On Wed, 14 May 2008, Milan Cermak wrote:

> Joerg Schilling wrote:
>> Milan Cermak <[EMAIL PROTECTED]> wrote:
>>
>>> On the other hand, Linux understands OpenSolaris partition scheme and
>>> ufs file system. It can also be made to understand zfs through fuse.
>>
>> Linux does not support UFS.
>>
>> Linux may have support for a modified UFS that is in use on *BSD since
>> ~ 1994, but this is not complatible with the changes introduced in the main
>> UFS line around 1988.
>
> As far as I know, Linux kernel has support for Solaris variant of UFS.
> I've been using it on my notebook last year.
> And yes, it's only partial support. Writing is experimental and
> dangerous. I used just a read-only form.
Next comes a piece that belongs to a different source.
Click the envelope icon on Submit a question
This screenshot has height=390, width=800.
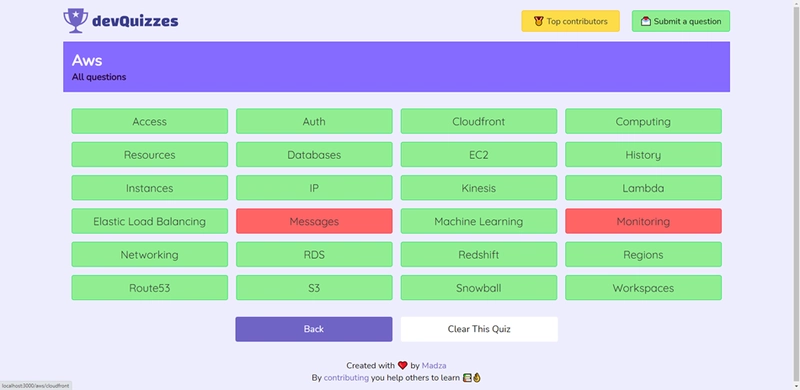click(646, 21)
"Normal" reading of a cleanly-unmounted filesystem will do fine. It's just 
the edges that will cause problems, things like:

        - do sparse files work correctly ?
        - do files that posix_fallocate(3C) was used on work correctly ?
        - does it deal with the Solaris Multi-TB UFS extension ?
        - does it deal with non-clean filesystems that use logging ?
        - can it handle filesystems that went through growfs(1M) ?
        - can Linux access e.g. a SVM metadevice with a UFS on it ?
        - can you access/honour UFS ACLs ? xattrs ?

If all you want is a small filesystem to export a bit of data from Solaris 
to Linux, it's ok. But Linux UFS support (in all variants) was and is 
labeled "EXPERIMENTAL" for a reason.

FrankH.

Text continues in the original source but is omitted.